STF nega habeas corpus a um dos acusados pela Chacina de Unaí


Por: SINAIT
Edição: SINAIT
03/11/2011



A Segunda Turma do Supremo Tribunal Federal – STF indeferiu o pedido de habeas corpus feito pela defesa do réu Rogério Alan Rocha Rios, um dos acusados pela Chacina de Unaí. O crime ocorreu em 2004, quando três Auditores-Fiscais do Trabalho e um motorista do Ministério do Trabalho e Emprego (MTE) foram assassinados durante uma fiscalização rural no interior do Estado de Minas Gerais. Após quase oito anos, os nove acusados pelo crime ainda não foram a julgamento.

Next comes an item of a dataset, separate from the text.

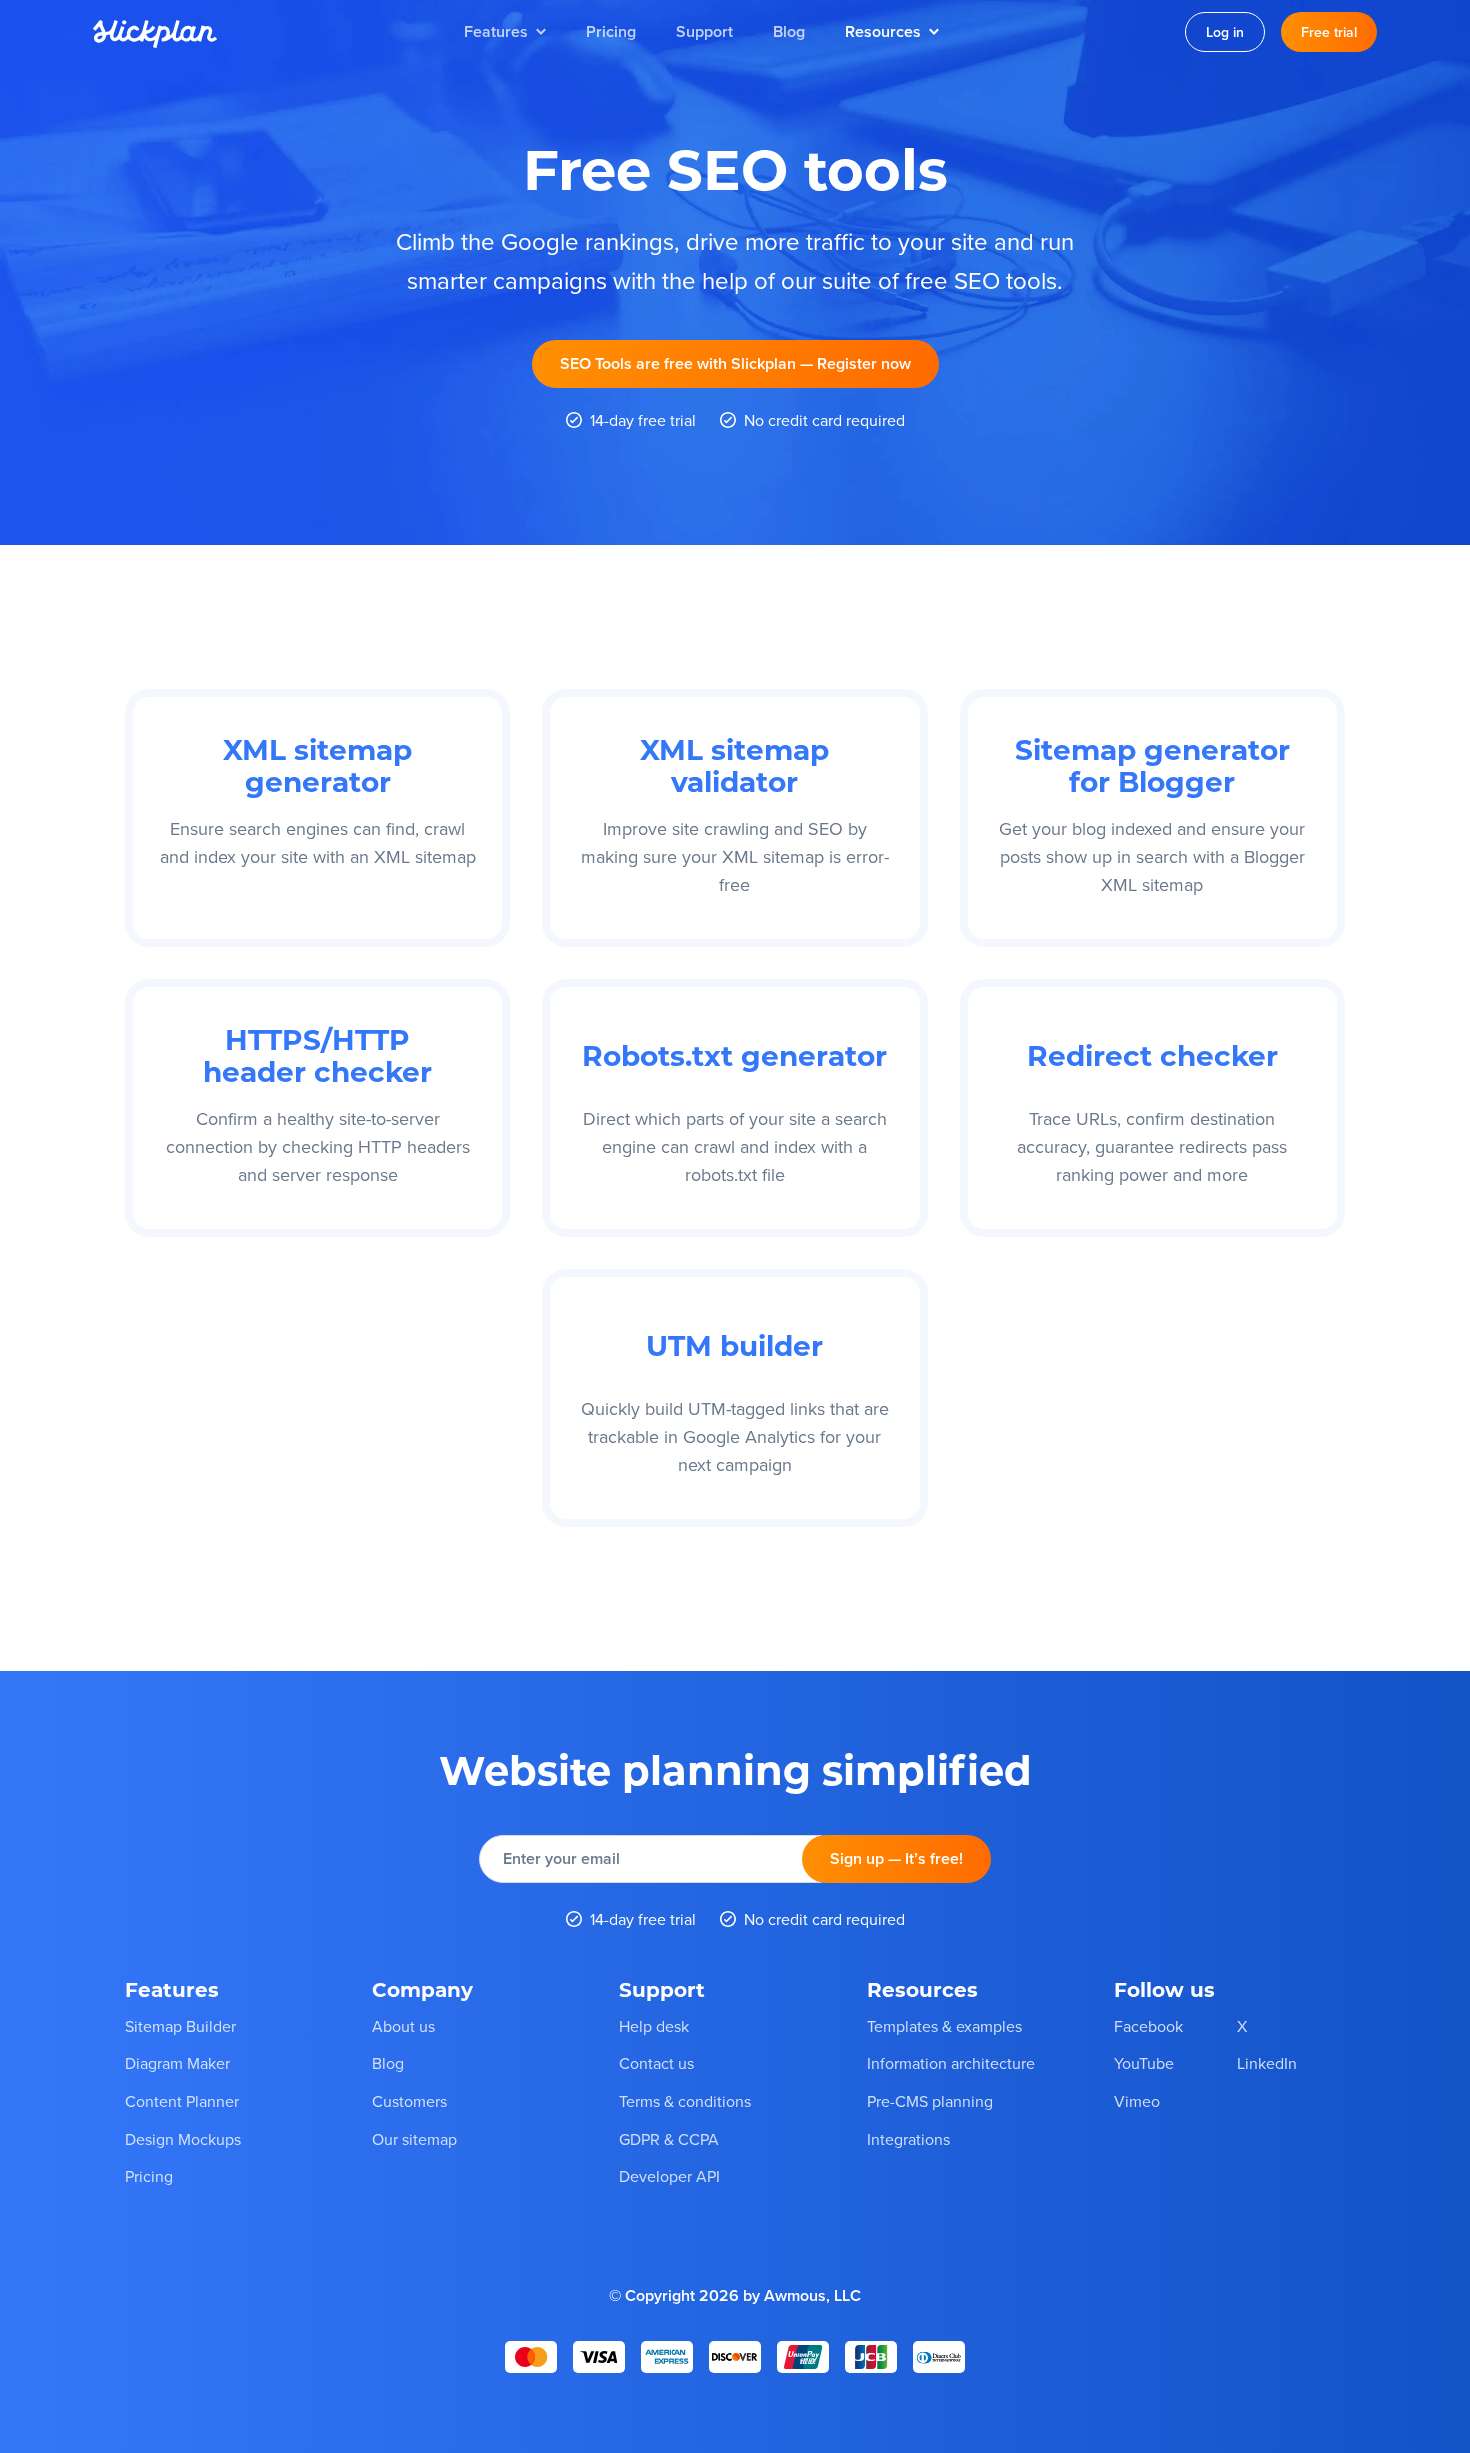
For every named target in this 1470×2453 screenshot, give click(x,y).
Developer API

A presidente do Sinait, Rosângela Rassy e o vice-presidente de Assuntos Legais, Sylvio Barone receberam a informação do ministro Gilmar Mendes, relator do pedido de habeas corpus de Rogério Alan, durante audiência nesta quinta-feira, 3, no STF, em Brasília. Além de indeferir o pedido, o ministro determinou que a 9ª Vara Federal de Belo Horizonte/MG adote as providências necessárias para realizar o julgamento pelo Tribunal do Júri com a maior brevidade possível. Como o processo referente a este réu foi desmembrado, por decisão do Superior Tribunal de Justiça – STJ, Rogério Alan terá julgamento separado dos demais acusados.

Sylvio Barone explica que muito embora a defesa tenha alegado excesso de prazo na formação da culpa, o STF entendeu que o trâmite processual ocorreu de maneira razoável, adequada às peculiaridades da causa, o que não caracteriza a demora excessiva.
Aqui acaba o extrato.